▸ Instrucción 1
Reproduce del pasaje sobre Volante todo lo que va desde "El Patronato decidió" hasta "uno en uno.".
▸ Instrucción 2
Traduce al inglés esta oración del pasaje sobre Volante: "El Patronato decidió declarar nulo el festejo por doble incumplimiento: matar al toro en una parte del recorrido prohibida para este fin y lancearle dos veces al mismo tiempo."
▸ Instrucción 3
Sintetiza en dos oraciones el pasaje sobre Volante.

Pero esta joven y sus compañeros de armas se quedaron con la miel en los labios, porque cuando corrieron hacia Volante, este yacía muerto. Ni siquiera pudieron ver su final a causa de la barrera montada por un centenar de lanceadores a caballo que rodearon al animal nada más cruzar este el terreno letal. Levantaron tal polvareda que muy pocos vieron qué pasó con Volante. Primero las noticias eran confusas. Cada cual especulaba con lo primero que le venía a la cabeza. Incluso se proclamó a un vencedor que no lo fue. Al final, la versión de las autoridades locales –gobierna el PSOE- puso orden. Sergio Sacristán Cantalapiedra, apodado El Pulgui, vecino de La Seca, fue vencedor durante un cuarto de hora al atribuírsele la autoría de la puntilla mortal. Pero no mató a Volante, así que El Pulgui fue privado de la arenga a los tordesillanos desde el balcón del Ayuntamiento. Sí hubo consenso en que su lanzada fue terrible para el animal, que empezó a sangrar y trató de regresar por donde había venido, como si intuyera que hasta las dos banderas de España se le permitía vivir y a partir de ellas, no. Solo había cruzado unos metros el territorio de su muerte –una explanada habitualmente usada para adiestramiento de perros- cuando recibió la embestida de El Pulgui y se dio la vuelta para intentar escapar hacia el puente. No le dejaron. Dos lanceros a caballo, saltándose las normas sobre cómo debe torturarse al animal hasta darle muerte, le asestaron sendos pinchazos en una zona en la que no debieron haberlo hecho. Volante cayó al suelo y fue remolcado en tractor. Antes le fue cortado el rabo para que El Pulgui pudiera lucirlo en su lanza. Si hubiera ganado el torneo antes de 1997, Sergio Sacristán Cantalapiedra se habría llevado también los testículos del animal. Pero el ganador de aquel año, apodado Chiquilín, renunció al trofeo y desde entonces quedó suprimida esa parte importante de la tradición.

El Patronato decidió declarar nulo el festejo por doble incumplimiento: matar al toro en una parte del recorrido prohibida para este fin y lancearle dos veces al mismo tiempo. Dice la regla del patronato que a los lanceros se les supone “poseedores de hidalguía” y, por lo tanto, hay que asetear al animal por orden y de uno en uno.

Poco antes, nada más salir Volante a recorrer su último paseo, un grupo de defensores de los animales trataron de impedirlo con una sentada, entre algún que otro grito de "Tordesillas asesina". La multitud intentó golpearles, pero allí estaba la Guardia Civil, este año con más efectivos que nunca, para impedirlo.

▸ Datos proporcionados

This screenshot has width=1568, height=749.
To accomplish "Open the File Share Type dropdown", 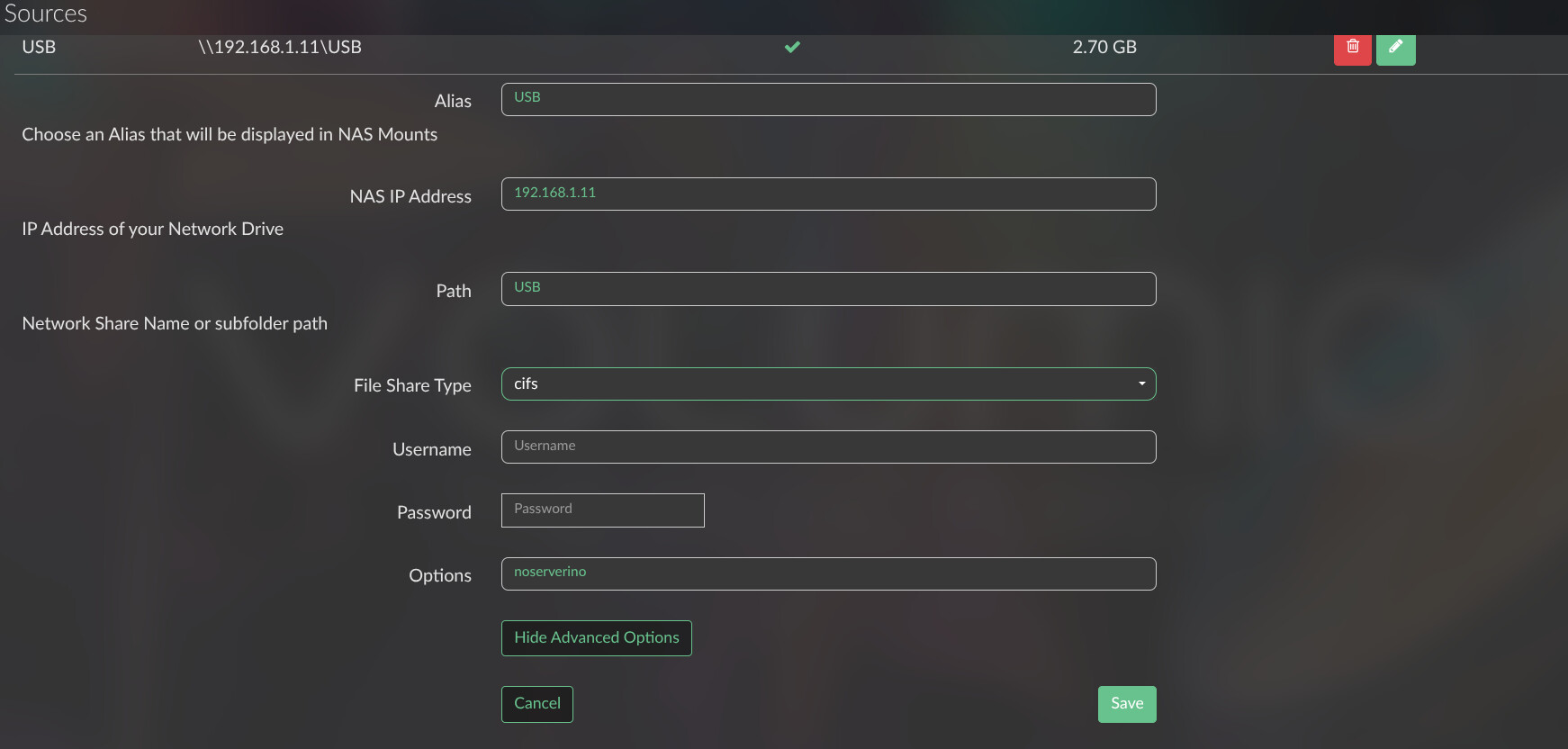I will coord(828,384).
---
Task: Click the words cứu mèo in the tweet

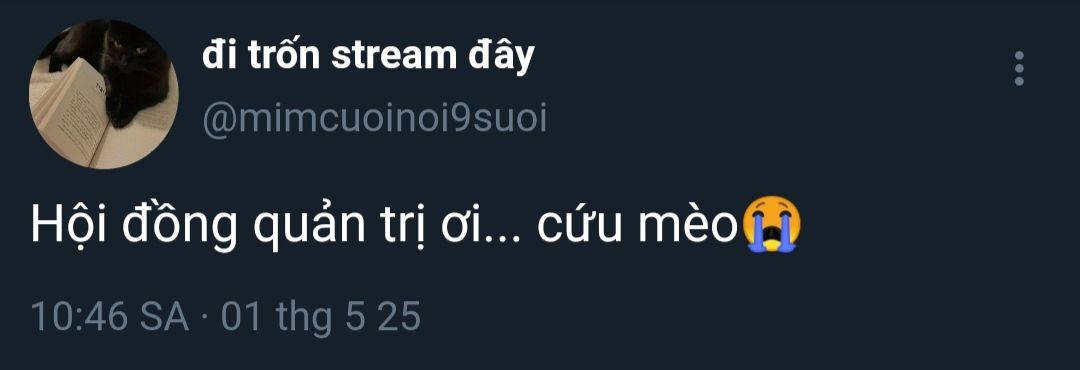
==
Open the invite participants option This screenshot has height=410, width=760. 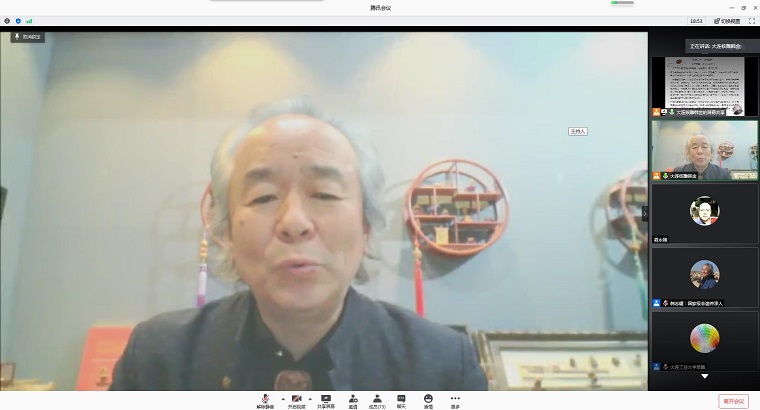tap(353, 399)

▸ Resultado correcto 1
El Patronato decidió declarar nulo el festejo por doble incumplimiento: matar al toro en una parte del recorrido prohibida para este fin y lancearle dos veces al mismo tiempo. Dice la regla del patronato que a los lanceros se les supone “poseedores de hidalguía” y, por lo tanto, hay que asetear al animal por orden y de uno en uno.

▸ Resultado correcto 2
The Board decided to declare the festivity void due to a double breach: killing the bull in a part of the route where this was prohibited and lancing it twice at the same time.

▸ Resultado correcto 3
El toro Volante recibió una lanzada de Sergio Sacristán Cantalapiedra, El Pulgui, que fue vencedor durante un cuarto de hora, pero como no fue él quien lo mató, sino dos lanceros a caballo que le asestaron sendos pinchazos saltándose las normas, quedó privado de la arenga desde el balcón del Ayuntamiento. El Patronato declaró nulo el festejo por matar al toro en una parte del recorrido prohibida para ello y lancearlo dos veces al mismo tiempo, y poco antes la Guardia Civil había impedido que la multitud golpeara a un grupo de defensores de los animales que intentó frenar la salida del toro con una sentada.